Samuel Kress Sprinkles Great Art Across America

  • Arts & Culture
  • 1929

Samuel Kress realized his philanthropic dreams by bringing great art to Main Street. He started with one five-and-dime shop in 1896, which he expanded to 264 stores by the 1930s. While he was stocking his outlets with attractive retail goods, Kress also “envisioned his stores as works of public art that would contribute to the cityscape,” according to one observer. To distinguish his stores from competitors Woolworth and Kresge, he hired on-staff architects to design landmark buildings—from Gothic revival to Art Deco—that helped to beautify and unite American downtowns. Many former Kress stores are now listed on the National Register of Historic Places.

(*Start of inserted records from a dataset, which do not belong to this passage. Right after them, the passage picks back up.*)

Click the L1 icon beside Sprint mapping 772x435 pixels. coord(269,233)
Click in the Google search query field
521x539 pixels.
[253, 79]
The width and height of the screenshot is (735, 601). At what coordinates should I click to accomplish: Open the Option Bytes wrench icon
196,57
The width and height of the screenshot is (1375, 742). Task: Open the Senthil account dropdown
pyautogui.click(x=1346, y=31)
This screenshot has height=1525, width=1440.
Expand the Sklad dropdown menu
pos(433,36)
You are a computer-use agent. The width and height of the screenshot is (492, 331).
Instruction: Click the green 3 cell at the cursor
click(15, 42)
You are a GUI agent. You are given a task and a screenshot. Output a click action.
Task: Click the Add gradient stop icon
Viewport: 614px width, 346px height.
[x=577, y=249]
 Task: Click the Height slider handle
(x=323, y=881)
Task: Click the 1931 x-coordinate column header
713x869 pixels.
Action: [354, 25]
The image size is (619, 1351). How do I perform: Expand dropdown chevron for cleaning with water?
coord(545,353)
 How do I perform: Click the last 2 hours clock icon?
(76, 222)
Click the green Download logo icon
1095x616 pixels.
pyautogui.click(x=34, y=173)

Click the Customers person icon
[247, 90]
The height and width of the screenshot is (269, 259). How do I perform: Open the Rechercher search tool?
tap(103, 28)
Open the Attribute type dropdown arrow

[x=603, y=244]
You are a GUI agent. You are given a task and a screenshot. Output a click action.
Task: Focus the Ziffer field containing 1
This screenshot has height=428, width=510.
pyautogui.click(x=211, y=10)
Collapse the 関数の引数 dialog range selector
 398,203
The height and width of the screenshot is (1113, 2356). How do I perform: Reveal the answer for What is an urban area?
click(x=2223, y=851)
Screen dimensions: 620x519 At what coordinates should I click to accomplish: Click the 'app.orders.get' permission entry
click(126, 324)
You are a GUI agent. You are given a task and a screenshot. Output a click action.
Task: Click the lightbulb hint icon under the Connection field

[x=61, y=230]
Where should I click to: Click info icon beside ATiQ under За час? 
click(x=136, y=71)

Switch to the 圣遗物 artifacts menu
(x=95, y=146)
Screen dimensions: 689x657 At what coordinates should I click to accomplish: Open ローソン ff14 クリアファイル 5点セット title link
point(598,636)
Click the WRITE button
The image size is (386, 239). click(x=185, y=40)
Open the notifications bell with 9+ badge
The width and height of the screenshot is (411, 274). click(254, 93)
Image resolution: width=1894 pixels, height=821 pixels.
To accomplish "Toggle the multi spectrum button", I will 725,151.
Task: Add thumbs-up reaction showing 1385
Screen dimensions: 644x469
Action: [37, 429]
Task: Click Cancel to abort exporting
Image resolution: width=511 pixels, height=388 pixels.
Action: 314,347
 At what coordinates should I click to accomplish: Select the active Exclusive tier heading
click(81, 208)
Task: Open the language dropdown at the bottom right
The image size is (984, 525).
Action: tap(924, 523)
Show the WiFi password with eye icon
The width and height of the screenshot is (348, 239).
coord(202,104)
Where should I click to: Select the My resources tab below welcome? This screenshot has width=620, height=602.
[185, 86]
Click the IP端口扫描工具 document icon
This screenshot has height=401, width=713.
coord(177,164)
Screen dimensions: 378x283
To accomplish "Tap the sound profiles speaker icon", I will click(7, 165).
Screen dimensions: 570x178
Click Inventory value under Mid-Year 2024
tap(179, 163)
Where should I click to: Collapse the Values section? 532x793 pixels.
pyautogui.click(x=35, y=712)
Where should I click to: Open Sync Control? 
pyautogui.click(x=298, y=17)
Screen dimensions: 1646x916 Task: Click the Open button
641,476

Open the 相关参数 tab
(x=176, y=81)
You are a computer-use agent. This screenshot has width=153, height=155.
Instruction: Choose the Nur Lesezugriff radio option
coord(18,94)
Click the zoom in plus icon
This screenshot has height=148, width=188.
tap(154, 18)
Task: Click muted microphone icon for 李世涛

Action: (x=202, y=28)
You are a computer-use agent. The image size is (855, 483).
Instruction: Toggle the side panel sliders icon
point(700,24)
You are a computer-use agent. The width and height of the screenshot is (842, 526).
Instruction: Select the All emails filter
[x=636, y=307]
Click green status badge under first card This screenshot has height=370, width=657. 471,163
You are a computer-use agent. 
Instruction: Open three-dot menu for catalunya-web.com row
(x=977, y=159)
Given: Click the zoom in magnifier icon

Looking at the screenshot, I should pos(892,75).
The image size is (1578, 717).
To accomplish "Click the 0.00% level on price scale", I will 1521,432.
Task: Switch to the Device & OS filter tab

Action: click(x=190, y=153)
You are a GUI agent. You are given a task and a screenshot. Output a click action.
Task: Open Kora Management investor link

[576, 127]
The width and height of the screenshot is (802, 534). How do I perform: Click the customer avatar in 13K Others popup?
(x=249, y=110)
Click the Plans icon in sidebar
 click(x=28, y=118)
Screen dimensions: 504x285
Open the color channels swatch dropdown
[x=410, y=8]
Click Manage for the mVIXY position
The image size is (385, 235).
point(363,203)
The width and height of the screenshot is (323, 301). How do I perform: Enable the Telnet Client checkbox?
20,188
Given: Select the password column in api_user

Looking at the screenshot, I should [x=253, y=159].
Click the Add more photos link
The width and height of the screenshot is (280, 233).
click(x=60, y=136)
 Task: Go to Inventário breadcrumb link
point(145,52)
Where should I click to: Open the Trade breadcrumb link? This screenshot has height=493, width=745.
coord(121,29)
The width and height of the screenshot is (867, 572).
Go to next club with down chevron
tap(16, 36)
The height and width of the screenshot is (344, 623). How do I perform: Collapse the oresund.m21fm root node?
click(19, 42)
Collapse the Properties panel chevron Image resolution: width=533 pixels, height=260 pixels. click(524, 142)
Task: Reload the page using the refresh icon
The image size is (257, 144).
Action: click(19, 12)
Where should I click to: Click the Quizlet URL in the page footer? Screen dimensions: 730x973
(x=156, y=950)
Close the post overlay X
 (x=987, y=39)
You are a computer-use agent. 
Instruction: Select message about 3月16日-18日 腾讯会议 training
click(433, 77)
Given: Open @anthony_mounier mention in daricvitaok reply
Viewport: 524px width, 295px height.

But Kress’s greatest philanthropic achievement was the creation and disposition of the Kress Collection, comprised of more than 3,000 works of European art, mostly Italian Renaissance paintings and sculptures. (By comparison, Andrew Mellon’s founding gift to the National Gallery of Art included less than 200 pieces.) Kress’s collection included masterworks by Giotto, Botticelli, Fra Angelico, Duccio, Filippo Lippi, Raphael, Titian, Tintoretto, Veronese, Bernini, and Tiepolo, as well as non-Italian artists such as Dürer, Holbein, Cranach, El Greco, Rubens, and Goya. During the Great Depression, Kress toured 50 of his greatest pictures through 24 American cities, and he made many gifts to regional art museums. He was intrigued by Andrew Mellon’s invitation to other collectors, when founding the National Gallery of Art, to donate their artworks. Kress became one of the first to respond to Mellon’s challenge. He made a gift of nearly 400 pieces—enough to stock 34 galleries—to the National Gallery.

After World War II, Kress had an opportunity to distribute his benefactions more broadly. He (who died in the midst of this project, in 1955) and his foundation donated a total of 700 Old Master paintings to 18 regional museums across the United States—most in cities where Kress had a retail presence, and predominantly in the South and the West. Thanks to Samuel Kress, art museums in Birmingham, El Paso, Denver, Houston, Memphis, Tucson, Tulsa, and other medium-sized cities enjoy high-quality cores in their collections. Kress’s collection was ultimately divided among 90 institutions in 33 states. By foregoing the creation of a single spectacular museum, Kress elected not to receive the eternal fame that often accompanies such acts. Instead his gifts spread a rich legacy of artistic appreciation among millions of Americans living in communities all across our heartland.